Das 21 marcas de automóveis com montadoras instaladas no Brasil, o cartel dos cegonheiros controla as cargas de 16. Isso garantiu um faturamento de R$ 3,7 bilhões nos primeiros seis meses de 2019. O desempenho dos grupos econômicos que controlam o mercado de transporte de veículos novos no país até poderia ser considerado normal, caso a concorrência entre os prestadores de serviço no setor levasse em conta critérios como menor custo do frete e melhores condições técnicas. Não é isso o que acontece. O cartel organizou-se para coordenar a negociação com a indústria automobilística. A prática resulta em divisão de cargas, alinhamento de preços e ágio de 25% sobre os valores praticados por transportadoras independentes. O sobrepreço cobrado pelo cartel no primeiro semestre é de quase R$ 1 bilhão. O valor é pago pelas montadoras e repassado integralmente aos consumidores.

Na semana passada, o site Livre Concorrência publicou os ganhos do cartel com as cinco montadoras que mais venderam veículos e utilitários leves entre janeiro e junho. Só o ágio cobrado das marcas Fiat/Jeep, General Motors, Volkswagen, Renault e Ford ultrapassou o patamar dos R$ 600 milhões, de um total de R$ 2,5 bilhões faturados.

Nesta semana, o site publica (tabela de abertura) os gastos com fretes a partir de dados divulgados pela Federação Nacional da Distribuição de Veículos Automotores (Fenabrave). Sobre o total de vendas de cada marca, calculados a partir da média de preços dos modelos comercializados, foi aplicado a equação desenvolvida pelo Ministério Público Federal (MPF) para mensurar os prejuízos ao consumidor causado pela organização criminosa que controla o setor – inclusive com o uso da força.

Nos primeiros 180 dias do ano, o cartel dos cegonheiros faturou R$ 3,761 bilhões.
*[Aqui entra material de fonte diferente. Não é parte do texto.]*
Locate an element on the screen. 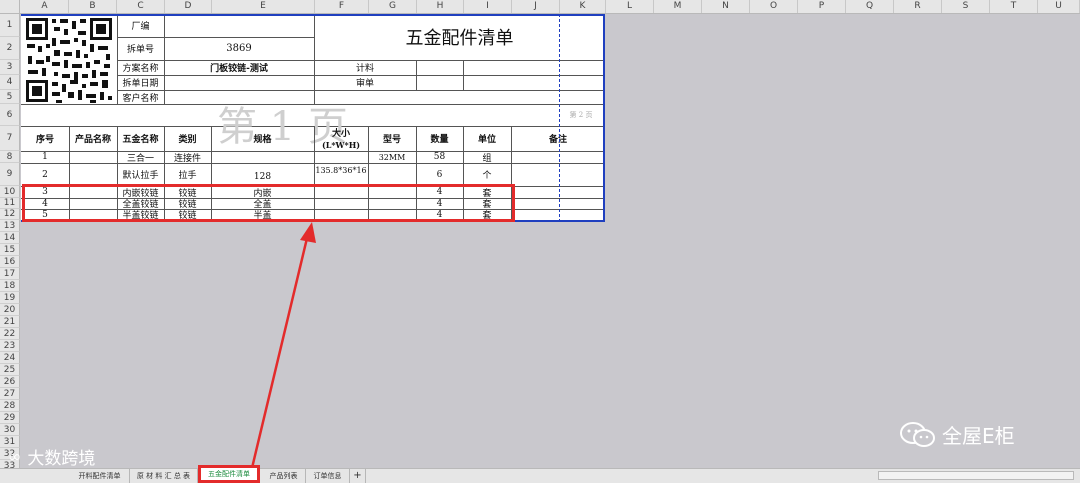  highlight-arrow-icon is located at coordinates (283, 346).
Desse total, R$ 940,4 milhões referem-se ao sobrepreço de 25% fixado por empresas e sindicatos que se consideram donos das cargas e não admitem novos concorrentes.

Valores conservadores
Como sempre faz o site Livre Concorrência, vale destacar que as cifras são conservadoras. Os totais comercializados pelas montadoras na tabela acima referem-se apenas ao mercado interno. Estão fora da conta os fretes relacionados à exportação e importação de veículos, também dominados pelo cartel dos cegonheiros.

Existe um outro ponto que merece destaque. O ágio de 25% foi identificado por procuradores da República há mais de dez anos. Informações encaminhadas recentemente ao site dão conta de sobrepreço entre 49% e 51% acima dos valores praticados por transportadoras independentes.